You also posted that "the engine started knocking", but you did not say anything about checking the main and / or rod bearings.

It might be time to have a qualified shop take a good look at your engine.
 

hartmandm

Moderator
Diamond Level Sponsor
I think the interesting comment was the car would fire up right away when you first acquired it. Then it slowly deteriorated to it taking about 10 minutes of cranking + waiting to get it started. I'm not sure what that might point to ...

What carb are you using now - the Weber or Strombergs?

How do you know you are getting fuel during cranking? Do you have the original fuel pump or an electric pump?

Using a choke that is properly adjusted?

Did you check the valve lashes?

Were those compression values obtained with all spark plugs removed?

Mike
 

Bill Blue

Platinum Level Sponsor
"Were those compression values obtained with all spark plugs removed? "
And the throttle wide open?

Bill
 

clockman666

Donation Time
Yes. Assuming you understand that #1 cyl is at the front of the engine, nearest the radiator, it all sounds about correct. But do note that both #1 and #4 cyl will "push air" out of the spark plug hole at TDC. But #4 will have a valve open during most of that stroke, and #1 will not . If you actually felt significant pressure on your thumb such that you could not hold your thumb in place then indeed that cyl was on the compression/ firing stroke. What you said was that it "pushed air out" . Not quite the same as "I could not hold my thumb in place". BTW, I see I made a mistake in how to do a 180 swap. You swap #1 wire with #4 and #2 with #3.

Tom
Yes like you said it blew my thumb right off the hole, on the cyl. closest to the radiator. I just tried swapping the wires around and still nothing...
 

clockman666

Donation Time
An engine will almost always start / run if it has adequate compression, adequate fuel and adequate spark at the right time.
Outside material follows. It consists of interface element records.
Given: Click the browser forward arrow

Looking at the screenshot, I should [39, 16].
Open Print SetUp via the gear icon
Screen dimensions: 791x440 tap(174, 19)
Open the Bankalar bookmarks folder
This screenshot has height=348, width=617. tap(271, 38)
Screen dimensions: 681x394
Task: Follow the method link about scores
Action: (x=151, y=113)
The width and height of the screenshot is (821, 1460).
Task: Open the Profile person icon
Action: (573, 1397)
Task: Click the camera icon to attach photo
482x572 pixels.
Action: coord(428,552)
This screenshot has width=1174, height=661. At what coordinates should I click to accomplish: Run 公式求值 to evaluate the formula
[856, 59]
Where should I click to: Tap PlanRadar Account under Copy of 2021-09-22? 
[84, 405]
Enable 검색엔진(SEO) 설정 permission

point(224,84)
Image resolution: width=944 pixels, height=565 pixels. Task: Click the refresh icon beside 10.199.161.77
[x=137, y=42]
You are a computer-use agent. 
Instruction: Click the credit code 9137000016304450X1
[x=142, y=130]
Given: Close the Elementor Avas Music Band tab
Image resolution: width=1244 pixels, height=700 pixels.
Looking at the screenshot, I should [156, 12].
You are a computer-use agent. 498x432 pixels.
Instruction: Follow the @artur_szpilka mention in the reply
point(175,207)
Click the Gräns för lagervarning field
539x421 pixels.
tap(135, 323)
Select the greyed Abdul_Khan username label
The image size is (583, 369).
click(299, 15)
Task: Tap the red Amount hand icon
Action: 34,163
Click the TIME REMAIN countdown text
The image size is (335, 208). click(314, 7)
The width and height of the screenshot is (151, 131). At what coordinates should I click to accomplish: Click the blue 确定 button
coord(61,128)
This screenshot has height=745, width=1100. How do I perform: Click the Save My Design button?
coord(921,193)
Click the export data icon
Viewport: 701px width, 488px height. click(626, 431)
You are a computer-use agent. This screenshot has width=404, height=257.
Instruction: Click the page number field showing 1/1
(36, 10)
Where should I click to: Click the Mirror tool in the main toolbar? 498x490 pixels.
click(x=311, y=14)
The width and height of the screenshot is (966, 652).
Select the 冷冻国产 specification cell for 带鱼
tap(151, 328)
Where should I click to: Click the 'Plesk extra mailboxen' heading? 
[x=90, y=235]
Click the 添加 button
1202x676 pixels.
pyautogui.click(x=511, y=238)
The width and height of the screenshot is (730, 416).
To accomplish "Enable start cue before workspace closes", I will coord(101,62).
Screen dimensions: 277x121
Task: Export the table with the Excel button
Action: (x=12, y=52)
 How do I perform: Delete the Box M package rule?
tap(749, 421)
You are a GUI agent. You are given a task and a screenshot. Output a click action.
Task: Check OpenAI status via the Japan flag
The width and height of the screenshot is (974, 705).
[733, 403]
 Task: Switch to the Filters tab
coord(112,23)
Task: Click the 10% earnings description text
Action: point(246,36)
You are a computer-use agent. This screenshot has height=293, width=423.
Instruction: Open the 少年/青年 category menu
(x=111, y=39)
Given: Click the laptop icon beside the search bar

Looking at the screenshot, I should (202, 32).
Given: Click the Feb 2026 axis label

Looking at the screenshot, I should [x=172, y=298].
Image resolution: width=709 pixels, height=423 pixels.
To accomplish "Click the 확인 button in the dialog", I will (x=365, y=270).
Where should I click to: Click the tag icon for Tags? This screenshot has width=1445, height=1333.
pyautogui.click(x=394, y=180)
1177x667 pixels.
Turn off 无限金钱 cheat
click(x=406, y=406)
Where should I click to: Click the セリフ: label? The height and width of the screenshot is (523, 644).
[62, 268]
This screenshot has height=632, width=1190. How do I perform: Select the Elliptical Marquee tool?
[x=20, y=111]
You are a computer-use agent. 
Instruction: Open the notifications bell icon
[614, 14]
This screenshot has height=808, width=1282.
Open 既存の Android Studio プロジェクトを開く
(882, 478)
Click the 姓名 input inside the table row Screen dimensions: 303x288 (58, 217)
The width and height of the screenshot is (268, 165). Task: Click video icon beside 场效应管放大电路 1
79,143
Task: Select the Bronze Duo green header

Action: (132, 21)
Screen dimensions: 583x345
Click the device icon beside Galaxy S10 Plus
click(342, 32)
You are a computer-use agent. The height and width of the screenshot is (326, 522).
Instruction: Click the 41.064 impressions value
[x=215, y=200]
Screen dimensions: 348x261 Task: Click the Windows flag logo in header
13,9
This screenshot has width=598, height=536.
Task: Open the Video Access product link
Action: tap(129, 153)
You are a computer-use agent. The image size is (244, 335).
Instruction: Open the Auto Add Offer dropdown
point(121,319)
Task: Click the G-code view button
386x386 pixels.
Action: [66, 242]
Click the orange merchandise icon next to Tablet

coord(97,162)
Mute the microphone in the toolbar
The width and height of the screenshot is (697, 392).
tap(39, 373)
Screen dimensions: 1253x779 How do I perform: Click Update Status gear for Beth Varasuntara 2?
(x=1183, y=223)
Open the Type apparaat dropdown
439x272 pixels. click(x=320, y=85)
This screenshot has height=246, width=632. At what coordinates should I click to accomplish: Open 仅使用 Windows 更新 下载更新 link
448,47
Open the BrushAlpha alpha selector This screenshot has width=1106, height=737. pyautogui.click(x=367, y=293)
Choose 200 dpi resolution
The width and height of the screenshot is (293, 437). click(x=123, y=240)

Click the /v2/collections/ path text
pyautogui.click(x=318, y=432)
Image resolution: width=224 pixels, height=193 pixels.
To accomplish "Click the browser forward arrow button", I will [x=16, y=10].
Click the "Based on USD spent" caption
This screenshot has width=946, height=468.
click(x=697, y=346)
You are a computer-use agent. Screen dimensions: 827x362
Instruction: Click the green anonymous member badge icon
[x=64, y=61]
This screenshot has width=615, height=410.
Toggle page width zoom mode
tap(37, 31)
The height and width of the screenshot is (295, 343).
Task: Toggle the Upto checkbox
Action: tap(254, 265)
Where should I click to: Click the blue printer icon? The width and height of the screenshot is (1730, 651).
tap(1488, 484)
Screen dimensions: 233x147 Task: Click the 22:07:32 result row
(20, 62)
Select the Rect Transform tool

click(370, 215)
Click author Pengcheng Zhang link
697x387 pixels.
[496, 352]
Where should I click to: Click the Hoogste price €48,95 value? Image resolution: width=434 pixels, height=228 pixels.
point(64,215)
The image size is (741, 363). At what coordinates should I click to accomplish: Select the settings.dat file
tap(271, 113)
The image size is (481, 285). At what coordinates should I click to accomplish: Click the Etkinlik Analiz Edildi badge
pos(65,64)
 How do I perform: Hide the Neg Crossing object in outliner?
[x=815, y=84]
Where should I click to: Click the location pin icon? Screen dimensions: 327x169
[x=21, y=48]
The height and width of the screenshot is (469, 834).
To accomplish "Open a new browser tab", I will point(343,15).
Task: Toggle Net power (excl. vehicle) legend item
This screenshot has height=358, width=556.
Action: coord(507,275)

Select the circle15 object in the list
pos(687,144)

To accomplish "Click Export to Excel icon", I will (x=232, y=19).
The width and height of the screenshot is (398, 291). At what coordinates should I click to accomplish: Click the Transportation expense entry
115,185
Your reported values of 115, 120, 140 and 140 PSI cranking pressure are very low compared to the standard value of 175-185 PSI shown in WSM-145 for a Series V Alpine engine. Based on your reported numbers, it is not surprising that your engine is reluctant to start.

You also posted that "the engine started knocking", but you did not say anything about checking the main and / or rod bearings.

It might be time to have a qualified shop take a good look at your engine.
I did not check the bearings... I guess I probably should of. I'm a bit of a novice that is somewhat mechanically inclined. I am a certified clockmaker, so I'm somewhat handy, but I didn't think to check that stuff.
 

clockman666

Donation Time
I think the interesting comment was the car would fire up right away when you first acquired it. Then it slowly deteriorated to it taking about 10 minutes of cranking + waiting to get it started. I'm not sure what that might point to ...

What carb are you using now - the Weber or Strombergs?

How do you know you are getting fuel during cranking? Do you have the original fuel pump or an electric pump?

Using a choke that is properly adjusted?

Did you check the valve lashes?

Were those compression values obtained with all spark plugs removed?

Mike
I have the weber 32/36 that I put on a few months back. I have the original fuel pump that I rebuilt, so you can see it in the glass bowl, and I took the hose of the carb and cranked it and gas shot out, also you can see the gas squirt in the carb when you open the throttle. When I pull the choke out it closes the plate all the way. I did not check the valves. Yes I took all the plugs out when I did the compression test.